Mais il ne le fait pas sans réseau. Il s’est plongé dans quelques-uns des 44 volumes de George Louis Leclerc, comte de Buffon et de ses disciples Cuvier et Hickman, livres qu’il a lus dès sa jeunesse, pour décrire et nommer -nommer, ce vétéran du pouvoir adamique- chacun d’entre eux. . des espèces de ces oiseaux et divers insectes de son imagination ont émergé. Le regard de ceux qui les observent voit émerger de chacune d’elles, grâce à leur minutie artisanale, des éclairs de civilisations imaginaires, comme celles que Cavestany découvrit sur la péninsule de Burelandia, dans son exposition présentée au Museo de América de Madrid en mars 2004. Des personnages comme se sont rendus sur l’île de la jungle à des fins taxonomiques, pourvus d’une érudition scientifique ironiquement transgressée par l’auteur. Ou dans son inoubliable , expression suprême du vénitien de Canaletto et Belloto transférée à la ville de Madrid, dont le Musée d’art contemporain accroche ses 34 peintures fascinantes d’un Madrid magnifiquement inondé par les eaux, avec des jetées à la Puerta del Sol et des rivières qui déclinent doucement. le long de la Gran Vía.

Figure d'Enrique Cavestany exposée à Paris.
Figure d’Enrique Cavestany exposée à Paris.Enrique Cavestani

L’exposition a eu le soutien et l’approbation de Roberto Varela, ministre de la Culture de la section culturelle de l’ambassade d’Espagne à Paris, dont l’ambassadeur, Victorio Redondo Baldrich, a assisté à l’inauguration le 4 mai et a chaleureusement félicité Enrique Cavestany.
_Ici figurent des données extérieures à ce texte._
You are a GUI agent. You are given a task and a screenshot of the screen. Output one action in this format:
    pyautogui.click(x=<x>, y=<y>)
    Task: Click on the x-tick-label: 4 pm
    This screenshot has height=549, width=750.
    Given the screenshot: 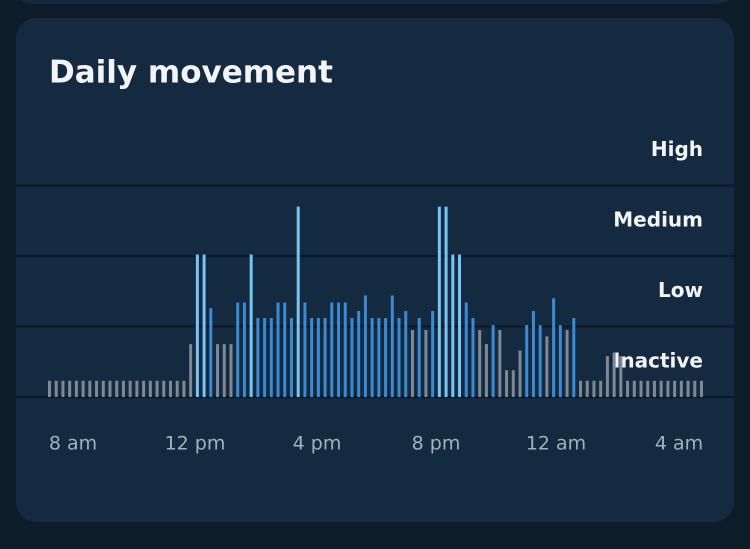 What is the action you would take?
    pyautogui.click(x=318, y=444)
Interrogé sur son intention lors de la réalisation d’une transcription aussi bizarre dans un musée, l’artiste madrilène a souligné que cette exposition a été réalisée « en plein confinement en raison de la pandémie », pour laquelle il affirme l’avoir conçue comme « relative à des mutants et incertains ». des êtres », comme les animaux qu’il a amenés à Paris, « semblables aux temps d’enfermement et de confusion que nous avons tous vécus alors ». Concernant la finalité qui préside à cette exposition, il assure qu’il a été proposé « de réaliser un croisement tératologique entre lui et celui de Thomas Hobbes », précise-t-il.

L’exposition a été organisée conjointement par Fernanda Celis, chercheuse à l’Université suisse de Neuchâtel, et la conservatrice du musée Elena Delgado ; Carla de la Guardia, coordinatrice culturelle ; Christine Monot, romancière et traductrice ; ainsi que l’enseignante Catherine Mayran, écrivaine et habitante du quartier parisien où se situe l’exposition, ouverte du lundi au samedi de 11h à 18h et le jeudi de 11h à 19h place du Panthéon.